• [Directions]
Answer these questions about the intervention procedures excerpt:
1. What sentence should be said when pausing the AI in a synchronous session?
2. What action is listed for a LOW severity issue?
3. What should be done if stakeholders are not visibly affected, or are affected positively?

[Excerpt provided Boundary: Start]

4. Intervention Procedures
4.1 Immediate Intervention (Mandatory Triggers)
Steps:
- Pause AI (if synchronous, say: "I'm going to pause here for a moment to check in.")
- Address immediate concern (stakeholder distress → private check-in; bias → reframe; malfunction → explain technical issue)
- Take over facilitation (human leads for remainder of that discussion segment)
- Log intervention in DeliberationSession.recordHumanIntervention():
{ intervener: "Observer Name", trigger: "stakeholder_distress", // or other trigger type round_number: X, description: "Participant expressed distress at AI framing of...", ai_action_overridden: "AI prompt: '...'", corrective_action: "Paused, checked in privately, reframed as...", stakeholder_informed: true, resolution: "Stakeholder confirmed comfort resuming; human facilitating this segment" } - Decide resumption (see Section 4.3)
4.2 Discretionary Intervention (Assessment Process)
Assessment Questions:
-
Severity: How harmful is this if left unaddressed?
- CRITICAL: Could cause trauma, withdrawal, or deliberation failure → Intervene NOW
- HIGH: Significant fairness issue or stakeholder discomfort → Intervene if not self-correcting within 1 exchange
- MODERATE: Noticeable but not urgent → Give AI feedback, intervene if persists
- LOW: Minor quality issue → Log for post-deliberation AI improvement
-
Stakeholder Impact: Are stakeholders affected visibly?
- If YES and negative → Intervene
- If NO or positive → Monitor
-
AI Self-Correction: Is AI adapting?

[Excerpt provided Boundary: End]
[Records shown Boundary: Start]

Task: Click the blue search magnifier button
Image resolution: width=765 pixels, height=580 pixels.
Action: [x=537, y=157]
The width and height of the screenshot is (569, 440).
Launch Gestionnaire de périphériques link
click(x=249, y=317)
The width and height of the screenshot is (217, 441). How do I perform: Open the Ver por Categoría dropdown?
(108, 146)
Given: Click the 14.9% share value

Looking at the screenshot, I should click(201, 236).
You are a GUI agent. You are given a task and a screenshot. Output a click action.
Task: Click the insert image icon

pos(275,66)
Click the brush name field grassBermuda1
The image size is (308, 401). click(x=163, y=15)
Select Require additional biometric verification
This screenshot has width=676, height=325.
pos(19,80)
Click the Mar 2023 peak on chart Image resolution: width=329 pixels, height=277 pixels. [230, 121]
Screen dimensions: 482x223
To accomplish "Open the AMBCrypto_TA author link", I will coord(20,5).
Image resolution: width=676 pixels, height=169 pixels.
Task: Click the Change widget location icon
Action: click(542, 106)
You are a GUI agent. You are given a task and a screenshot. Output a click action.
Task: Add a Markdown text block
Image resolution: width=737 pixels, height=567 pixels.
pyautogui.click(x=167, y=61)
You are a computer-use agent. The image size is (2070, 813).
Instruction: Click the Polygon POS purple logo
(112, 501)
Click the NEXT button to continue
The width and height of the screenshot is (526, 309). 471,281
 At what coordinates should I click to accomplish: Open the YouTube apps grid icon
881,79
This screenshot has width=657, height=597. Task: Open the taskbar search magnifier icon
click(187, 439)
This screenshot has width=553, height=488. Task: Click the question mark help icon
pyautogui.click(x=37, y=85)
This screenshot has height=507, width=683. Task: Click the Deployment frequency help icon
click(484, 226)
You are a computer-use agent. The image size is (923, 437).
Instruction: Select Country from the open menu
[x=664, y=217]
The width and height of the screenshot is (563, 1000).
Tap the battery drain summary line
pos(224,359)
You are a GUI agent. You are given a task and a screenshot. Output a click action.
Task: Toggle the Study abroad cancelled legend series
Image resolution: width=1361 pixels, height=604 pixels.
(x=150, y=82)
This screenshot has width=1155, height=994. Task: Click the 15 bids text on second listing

[Records shown Boundary: End]

• [Your response]
1. "I'm going to pause here for a moment to check in."
2. Log it for post-deliberation AI improvement.
3. Monitor.